• The buck stops at Memorial Sloan-Kettering Cancer Center

    Peter Bach, Leonard Saltz, and Robert Wittes write in an NYT op-ed,

    At Memorial Sloan-Kettering Cancer Center, we recently made a decision that should have been a no-brainer: we are not going to give a phenomenally expensive new cancer drug to our patients.

    The reasons are simple: The drug, Zaltrap, has proved to be no better than a similar medicine we already have for advanced colorectal cancer, while its price — at $11,063 on average for a month of treatment — is more than twice as high.

    In most industries something that offers no advantage over its competitors and yet sells for twice the price would never even get on the market. But that is not how things work for drugs. The Food and Drug Administration approves drugs if they are shown to be “safe and effective.” It does not consider what the relative costs might be once the new medicine is marketed.

    By law, Medicare must cover every cancer drug the F.D.A. approves. (A 2003 law, moreover, mandates payment at the price the manufacturers charge, plus a 6 percent cushion.) In most states private insurers are held to this same standard. Physician guideline-setting organizations likewise focus on whether or not a treatment is effective, and rarely factor in cost in their determinations.

    The authors also argue that we must consider patients’ out-of-pocket costs, which can be substantial, even for the insured. What’s interesting here is that organizations that are ostensibly in the business of managing health spending, public and private insurers, do not make coverage decisions consistent with that role. The buck has to stop somewhere, if not with insurers and patients, then with providers. Sloan-Kettering just accepted the burden.


    • I just finished reading Mann/Ornstein’s “It’s Even Worse Than It Looks…” which is the authors second book on dysfunction in Congress. But we need to remember that concerns about the pharmaceutical industry go back, as far as I know, to the Kefauver hearings in the late 50s or early 60s. At least in those days, a few members of Congress could muster sufficient spine to try and protect the American people.

    • What’s fascinating is that neither drug cited in the article, Zaltrap and Avastin, is particularly effective. Both provide a median of only1.4 months improved survival.

      The “bargain” drug in this case costs about $6000/month and offers the same meager 1.4 month’s benefit. That’s a bargain?

      The problem is that neither drug does much for patients with metastatic disease and the real question is whether any system can afford paying so much for so little benefit. That said, any person could pay out of pocket for such treatment if they wish.

    • I’m afraid that the real reason this drug isn’t being used at MSK is that it isn’t very good relative to alternative options, not that it costs too much. This makes it an easy place to stand up on a soapbox and decry high cost products. What about extremely expensive oncology drugs that actually do work (e.g., Xalkori)?
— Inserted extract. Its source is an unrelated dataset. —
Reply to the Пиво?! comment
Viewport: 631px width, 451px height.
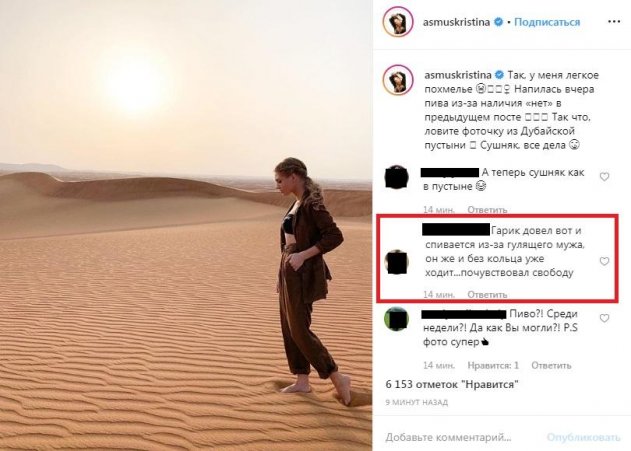point(551,365)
      Pharmaceuticals only represent 10% of overall healthcare spending (http://www.kaiseredu.org/issue-modules/us-health-care-costs/background-brief.aspx#How is the U.S. health care dollar spent?) but seem to get an outsize focus as a way to “fix” our helathcare spending problem. I think this is because the prices are more transparent than they are for hospital care or MD services. Unfortunately, solving the problem with our pharmaceutical spending isn’t going to do all that much to fix the overarching healthcare spending problems. Furthermore, the dollars we spend on drugs are at least backed by a modicum of rigorously designed effecitveness research (although not all drugs produce clear value). But that is still more than can be said for most of the other ways we use our healthcare dollars.